Lettera 123 pubblicata il 26 maggio 2021
SUMMORUM PONTIFICUM , L'OPERA PIU GRANDE DI BENEDETTO XVI IN PERICOLO ?
Da qualche tempo i segnali d’allarme a proposito del Summorum Pontificum si moltiplicano: la maggioranza dei vescovi italiani ed i pezzi grossi della Curia, in particolare della Segreteria di Stato, hanno convinto il papa che la tradizionalizzazione liturgica del clero giovane fosse «preoccupante» e che il «diritto alla messa tradizionale», istituito dal motu proprio di Benedetto XVI, rappresentasse un attacco al Vaticano II.

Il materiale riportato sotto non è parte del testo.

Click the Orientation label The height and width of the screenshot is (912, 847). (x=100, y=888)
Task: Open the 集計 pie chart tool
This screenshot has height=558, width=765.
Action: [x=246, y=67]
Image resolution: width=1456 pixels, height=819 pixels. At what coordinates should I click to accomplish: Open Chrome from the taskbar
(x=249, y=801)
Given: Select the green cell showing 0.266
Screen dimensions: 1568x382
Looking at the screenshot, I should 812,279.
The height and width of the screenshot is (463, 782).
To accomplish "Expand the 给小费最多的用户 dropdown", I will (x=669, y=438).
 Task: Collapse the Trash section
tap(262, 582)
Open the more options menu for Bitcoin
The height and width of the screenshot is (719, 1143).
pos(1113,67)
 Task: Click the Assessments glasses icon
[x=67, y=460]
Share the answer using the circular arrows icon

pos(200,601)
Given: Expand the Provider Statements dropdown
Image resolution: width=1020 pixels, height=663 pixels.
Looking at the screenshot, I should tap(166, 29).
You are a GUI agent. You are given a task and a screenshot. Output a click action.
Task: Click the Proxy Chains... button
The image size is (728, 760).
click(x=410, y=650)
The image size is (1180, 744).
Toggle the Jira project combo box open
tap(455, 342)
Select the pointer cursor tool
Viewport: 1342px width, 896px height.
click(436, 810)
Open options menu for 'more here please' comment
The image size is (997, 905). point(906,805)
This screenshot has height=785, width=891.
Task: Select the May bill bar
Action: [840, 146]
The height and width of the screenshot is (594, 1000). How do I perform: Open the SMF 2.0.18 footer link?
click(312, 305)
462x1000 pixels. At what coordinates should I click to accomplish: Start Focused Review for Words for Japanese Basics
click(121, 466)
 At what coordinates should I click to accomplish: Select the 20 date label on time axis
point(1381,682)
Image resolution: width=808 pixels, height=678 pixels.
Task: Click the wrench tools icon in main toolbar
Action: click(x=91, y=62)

Il lunedì di Pentecoste, aprendo a Roma la riunione della Conferenza Episcopale Italiana, la CEI, il papa ha dapprima dato una lavata di capo a quei vescovi italiani, che prendono tempo nel porre la Chiesa italiana in uno stato generalizzato di sinodo, poiché considerano quest’idea costosa e totalmente inutile. La mania di un vecchio, dicono alcuni.
Poi, una volta che i giornalisti hanno lasciato la sala delle udienze, il papa ha affrontato un tema, che unisce molti vescovi della Penisola: l’esecrazione del Summorum Pontificum. Francesco ha confermato la prossima pubblicazione di un documento, ch’egli è stato sollecitato a redigere, destinato a «reinterpretare» il motu proprio di Benedetto XVI. Tale pubblicazione, in effetti, ha tardato in quanto pare che il documento abbia provocato obiezioni e resistenze, specialmente da parte del cardinal Ladaria e della Congregazione per la Dottrina della Fede, i quali hanno sostenuto ch’esso potesse provocare nel mondo intero scompigli dovuti ad opposizioni incontrollabili. Malgrado tutto, la Segreteria di Stato avrebbe fatto pressioni a favore dell’uscita del testo, le cui disposizioni essenziali sarebbero le seguenti:
- le comunità, che celebrano secondo la forma antica, potrebbero continuare a farlo;
- d’altra parte, i preti diocesani dovrebbero d’ora in poi ottenere un permesso specifico.
È evidente come tale documento, inapplicabile in numerosi Paesi tra i quali la Francia, abbia un valore soprattutto simbolico: fare in modo che la celebrazione della messa tradizionale non sia più un diritto, bensì un’eccezione tollerata.
La lobby anti-messa tradizionale, dall’Università Sant’Anselmo alla Curia ed alla Cei, spinge il papa verso un errore politico più grande: il malcontento latente di tutta una parte dei cattolici di fronte alle approssimazioni dottrinali, alle fiacche contrapposizioni alle derive tedesche, al moltiplicarsi di dichiarazioni quanto meno sconcertanti, rischia di trasformarsi in un’autentica «esasperazione». Invece di sforzarsi ad ascoltare ciò che pensa e ciò a cui aspira tutta una parte alquanto viva del popolo cristiano, la si porterebbe alla disperazione ed all’esasperazione.
La pace della Chiesa, specialmente la pace liturgica, alla quale Benedetto XVI aveva molto contribuito col suo testo saggio ed affrancatore, viene così deliberatamente squarciata: si annuncia un ritorno ai peggiori anni del post-Concilio.